*** Opening of DOCUMENT SECTION ***
On May 21, 2008, the President signed the Genetic Information Nondiscrimination Act of 2008 (“GINA”). The new law prohibits discrimination on the basis of genetic information in health insurance and employment. The provisions applicable to group health plans and health insurance issuers are effective for plan years beginning on or after May 21, 2009.
Although HIPAA’s nondiscrimination requirements already prohibit group health plans from discriminating against any individual with respect to eligibility, premiums, or other contributions based on genetic information or other health-status related factors, GINA prohibits group health plans from adjusting premium or contribution amounts for the group based on genetic information. Furthermore, group health plans and insurers cannot require individuals to undergo genetic testing (although individuals can voluntarily agree to participate in certain genetic research). Finally, GINA amends HIPAA’s privacy and security rules to explicitly include genetic information in the definition of protected health information. It also prohibits the use or disclosure of genetic information for underwriting purposes.
Under GINA, “genetic information” is broadly defined to include information about: (1) an individual’s genetic tests, (2) the genetic tests of the individual’s family members, and (3) a family history of a disease or disorder. The term “genetic tests” includes any analysis of human DNA, RNA, chromosomes, proteins or metabolites that detects genotypes, mutations or chromosomal changes.
*** Close of DOCUMENT SECTION ***
*** Opening of SUPPLIED MATERIAL ***
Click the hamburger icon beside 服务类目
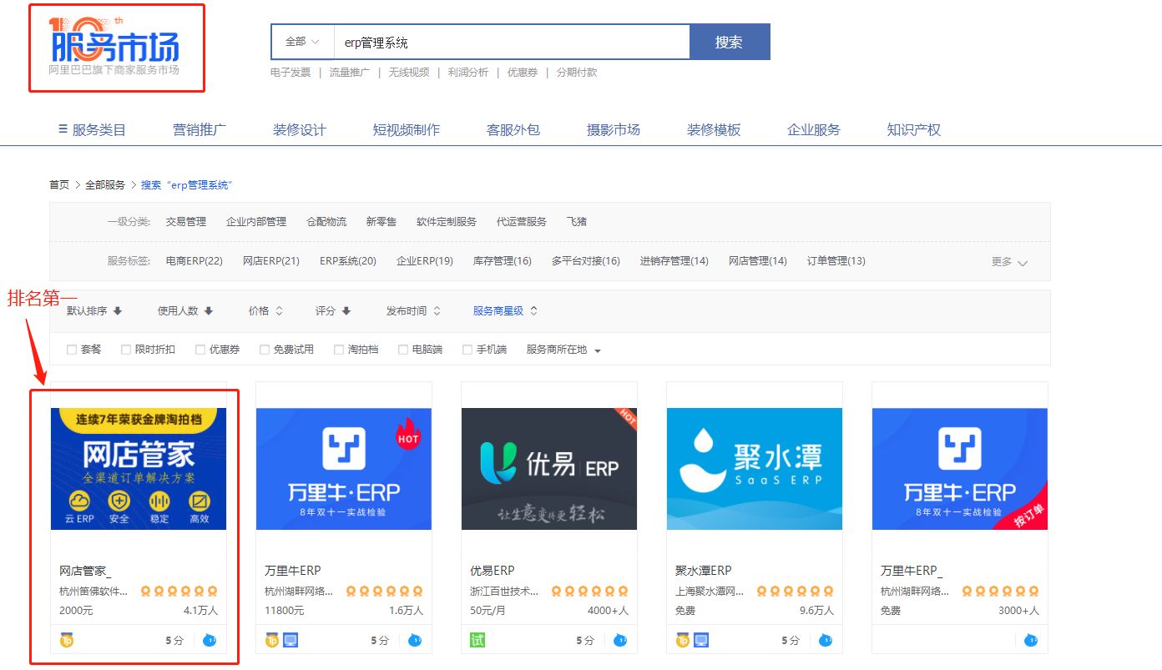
*** Close of SUPPLIED MATERIAL ***
Please continue the GINA summary, picking up after its last sentence. The lines have nothing to do with the GINA summary.

* _TASK RESPONSE_
Health plans and insurers that inadvertently acquire genetic information are not liable under GINA as long as they do not use the information for underwriting. Furthermore, GINA applies only to the pre-enrollment underwriting process. Once an enrollee has a manifested disease or disorder, pre-existing exclusions can apply to it, and the disease or disorder can be used to increase the employer’s group premium accordingly. Moreover, plans may request genetic information for claims purposes after an individual has enrolled in the plan.
Although GINA’s group health plan provisions do not begin to take effect until next year, it is not too early for plan sponsors to begin planning for its implementation. For example, plan documents, enrollment forms, HIPAA privacy policies and procedures, and privacy notices may all need to be amended.